- [Instruções da tarefa]:
Prossiga o trecho sobre a Nova Direita francesa e o legado de Alain de Benoist, começando logo após a última frase apresentada.

- [Trecho selecionado]:
□ □ □ □ □
A ideia era, em suma, radicar um pensamento de direita independente e atido à realidade francesa, militando, nos apropriados termos de um slogan marxista alemão, na “longa marcha pelas instituições”, empenhando-se por espaços na academia, na mídia, na produção cultural e, claro, na política.
E, de fato, deste milieu surgiram os primeiros elementos do que se pode considerar a Nova Direita francesa, movimento que cresceu muito além do GRECE, cuja impressão atingiu em alguma medida mesmo figuras egressas da esquerda, a exemplo de Alain Soral, Dieudonné M’bala M’bala e, não menos importante, Christian Bouchet, fundador da Nouvelle Résistance, a quem a Nova Resistência deve bases tão fundamentais que escolheu refleti-las em seu próprio nome.
Não tenho aqui qualquer intenção de celebrar indiscriminadamente todo tipo de ideal que surgiu nos extremos do conjunto heterogêneo de grupos influenciados pela Nova Direita, mas, em se tratando de um breve prefácio a uma obra que não merece ser confundida com estes coletivos, tampouco vou desperdiçar palavras fazendo mais das mesmas denúncias. Confio na maturidade de nossos leitores.
Feita esta ressalva, destaco entre herdeiros parciais da Nova Direita nosso amigo internacional Alexander Dugin, cuja dívida com De Benoist é bem resumida pelas palavras de Bouchet em uma entrevista concedida à Breizh Info em 1997, um tanto antes da elaboração de suas obras mais conhecidas: o filósofo russo é “um Alain de Benoist com a audiência de um Éric Zemmour e a influência de um Bernard-Henri Lévy”.
Convém observar a atipicidade de como o projeto de entrismo cultural capitaneado por De Benoist ultrapassou em muito as fronteiras de seu país, e mesmo as da Europa, chegando aos confins do bolivarianismo e do nacionalismo árabe. Desvinculando-se dos limites impostos pelo liberalismo e pelo marxismo, uniram-se vozes internacionais em torno da necessidade da libertação intelectual, cultural e política de todos os povos predados pelo globalismo, a partir de uma consciência identitária que não permite restar inquestionado qualquer pressuposto ideológico apenas por este ser compreendido como consensual. Especialmente em se tratando de conceitos que pertencem às necessidades de determinado tempo e espaço.
□ □ □ □ □
- [Conteúdo do material]:
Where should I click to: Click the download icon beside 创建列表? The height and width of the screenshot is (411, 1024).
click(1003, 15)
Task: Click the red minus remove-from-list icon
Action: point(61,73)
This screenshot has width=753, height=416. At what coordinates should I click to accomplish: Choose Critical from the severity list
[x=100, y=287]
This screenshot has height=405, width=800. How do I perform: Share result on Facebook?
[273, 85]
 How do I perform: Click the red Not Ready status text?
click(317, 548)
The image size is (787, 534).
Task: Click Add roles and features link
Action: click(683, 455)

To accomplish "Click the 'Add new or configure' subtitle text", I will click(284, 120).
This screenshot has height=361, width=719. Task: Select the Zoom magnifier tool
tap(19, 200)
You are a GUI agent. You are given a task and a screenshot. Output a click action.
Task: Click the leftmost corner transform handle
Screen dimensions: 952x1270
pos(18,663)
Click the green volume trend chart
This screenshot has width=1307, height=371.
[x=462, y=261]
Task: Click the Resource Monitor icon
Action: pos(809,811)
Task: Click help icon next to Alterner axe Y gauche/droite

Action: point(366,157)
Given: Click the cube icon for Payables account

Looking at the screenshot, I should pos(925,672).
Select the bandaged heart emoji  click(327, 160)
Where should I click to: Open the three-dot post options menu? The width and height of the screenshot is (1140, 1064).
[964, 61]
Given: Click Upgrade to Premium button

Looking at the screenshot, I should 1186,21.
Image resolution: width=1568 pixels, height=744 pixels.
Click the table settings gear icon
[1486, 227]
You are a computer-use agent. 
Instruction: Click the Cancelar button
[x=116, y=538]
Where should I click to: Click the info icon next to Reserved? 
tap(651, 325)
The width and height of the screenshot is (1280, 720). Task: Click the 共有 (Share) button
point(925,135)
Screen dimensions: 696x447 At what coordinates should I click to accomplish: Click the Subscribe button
□ □ □ □ □
- [Resposta redigida]:
Este é o caso da ideologia dos direitos humanos.
Se alguém por acaso estiver lendo este prefácio desavisado do conteúdo da obra, poderá ter franzido a testa assim que chegou à última frase. Outros leitores terão tido reações parecidas na primeira vez em que ouviram superficialmente o ponto central do autor, ou talvez tenham tido sua curiosidade atiçada pelo título do livro como se pela leitura de um paradoxo: como pode uma oposição aos direitos humanos ter um caráter emancipatório? Estas reações apenas reforçam a pertinência desta tese.
Na realidade, De Benoist logra demonstrar que a ideologia dos direitos humanos e a democracia, tão apregoadas como complementares, apresentam conflitos inerentes.
A exposição de sua tese é objetiva e detalhista, abrindo mão da acidez provocadora de muitos de seus outros ensaios. Há, na realidade, um esforço ativo do autor em demonstrar que nada há de marginal ou extremista em seus apontamentos: a maior parte do texto consiste em uma exposição de abrangência enciclopédica de todo o debate de peso quanto à natureza dos direitos humanos, tanto em sua fundamentação filosófica quanto em seus efeitos políticos.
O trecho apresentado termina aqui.